* _AIM OF THE TASK_: This exercise asks for the whole listing to be restated exactly.

* _RECORDS TO PROCESS_:
※

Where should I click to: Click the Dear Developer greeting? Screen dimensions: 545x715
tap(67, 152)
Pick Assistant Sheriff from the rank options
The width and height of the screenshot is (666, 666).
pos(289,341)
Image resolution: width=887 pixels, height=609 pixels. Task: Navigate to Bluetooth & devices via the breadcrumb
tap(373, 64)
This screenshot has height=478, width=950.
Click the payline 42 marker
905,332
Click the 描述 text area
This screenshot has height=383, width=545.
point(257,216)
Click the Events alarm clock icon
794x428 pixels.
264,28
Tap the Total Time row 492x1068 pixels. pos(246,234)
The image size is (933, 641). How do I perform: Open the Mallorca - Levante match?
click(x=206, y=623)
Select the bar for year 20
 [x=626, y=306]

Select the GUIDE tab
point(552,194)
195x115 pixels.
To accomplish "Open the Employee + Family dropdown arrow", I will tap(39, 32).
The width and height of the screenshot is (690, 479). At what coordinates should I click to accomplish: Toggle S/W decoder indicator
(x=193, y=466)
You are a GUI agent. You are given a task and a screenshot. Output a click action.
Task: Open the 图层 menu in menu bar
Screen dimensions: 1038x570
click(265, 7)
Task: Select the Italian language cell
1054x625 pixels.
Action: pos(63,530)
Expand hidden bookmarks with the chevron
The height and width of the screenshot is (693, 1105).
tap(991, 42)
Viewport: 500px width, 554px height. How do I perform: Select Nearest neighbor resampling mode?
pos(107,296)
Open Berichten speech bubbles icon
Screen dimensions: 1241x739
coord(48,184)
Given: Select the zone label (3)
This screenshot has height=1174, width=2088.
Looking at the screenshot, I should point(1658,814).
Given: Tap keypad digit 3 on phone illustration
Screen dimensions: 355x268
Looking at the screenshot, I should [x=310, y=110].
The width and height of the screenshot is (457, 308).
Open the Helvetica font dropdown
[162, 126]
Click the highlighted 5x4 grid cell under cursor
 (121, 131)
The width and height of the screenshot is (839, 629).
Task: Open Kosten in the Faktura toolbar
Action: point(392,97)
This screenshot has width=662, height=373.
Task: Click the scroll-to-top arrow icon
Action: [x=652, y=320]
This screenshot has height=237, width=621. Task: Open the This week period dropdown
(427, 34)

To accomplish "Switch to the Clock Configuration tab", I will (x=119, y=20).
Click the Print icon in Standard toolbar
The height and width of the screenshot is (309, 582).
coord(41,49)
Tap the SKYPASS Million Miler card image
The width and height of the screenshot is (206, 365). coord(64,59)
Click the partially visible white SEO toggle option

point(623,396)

※

* _WRITTEN REPLY_:
Where should I click to: Click the Dear Developer greeting? Screen dimensions: 545x715
tap(67, 152)
Pick Assistant Sheriff from the rank options
The width and height of the screenshot is (666, 666).
pos(289,341)
Image resolution: width=887 pixels, height=609 pixels. Task: Navigate to Bluetooth & devices via the breadcrumb
tap(373, 64)
This screenshot has height=478, width=950.
Click the payline 42 marker
905,332
Click the 描述 text area
This screenshot has height=383, width=545.
point(257,216)
Click the Events alarm clock icon
794x428 pixels.
264,28
Tap the Total Time row 492x1068 pixels. pos(246,234)
The image size is (933, 641). How do I perform: Open the Mallorca - Levante match?
click(x=206, y=623)
Select the bar for year 20
 [x=626, y=306]

Select the GUIDE tab
point(552,194)
195x115 pixels.
To accomplish "Open the Employee + Family dropdown arrow", I will tap(39, 32).
The width and height of the screenshot is (690, 479). At what coordinates should I click to accomplish: Toggle S/W decoder indicator
(x=193, y=466)
You are a GUI agent. You are given a task and a screenshot. Output a click action.
Task: Open the 图层 menu in menu bar
Screen dimensions: 1038x570
click(265, 7)
Task: Select the Italian language cell
1054x625 pixels.
Action: pos(63,530)
Expand hidden bookmarks with the chevron
The height and width of the screenshot is (693, 1105).
tap(991, 42)
Viewport: 500px width, 554px height. How do I perform: Select Nearest neighbor resampling mode?
pos(107,296)
Open Berichten speech bubbles icon
Screen dimensions: 1241x739
coord(48,184)
Given: Select the zone label (3)
This screenshot has height=1174, width=2088.
Looking at the screenshot, I should point(1658,814).
Given: Tap keypad digit 3 on phone illustration
Screen dimensions: 355x268
Looking at the screenshot, I should [x=310, y=110].
The width and height of the screenshot is (457, 308).
Open the Helvetica font dropdown
[162, 126]
Click the highlighted 5x4 grid cell under cursor
 (121, 131)
The width and height of the screenshot is (839, 629).
Task: Open Kosten in the Faktura toolbar
Action: point(392,97)
This screenshot has width=662, height=373.
Task: Click the scroll-to-top arrow icon
Action: [x=652, y=320]
This screenshot has height=237, width=621. Task: Open the This week period dropdown
(427, 34)

To accomplish "Switch to the Clock Configuration tab", I will (x=119, y=20).
Click the Print icon in Standard toolbar
The height and width of the screenshot is (309, 582).
coord(41,49)
Tap the SKYPASS Million Miler card image
The width and height of the screenshot is (206, 365). coord(64,59)
Click the partially visible white SEO toggle option

point(623,396)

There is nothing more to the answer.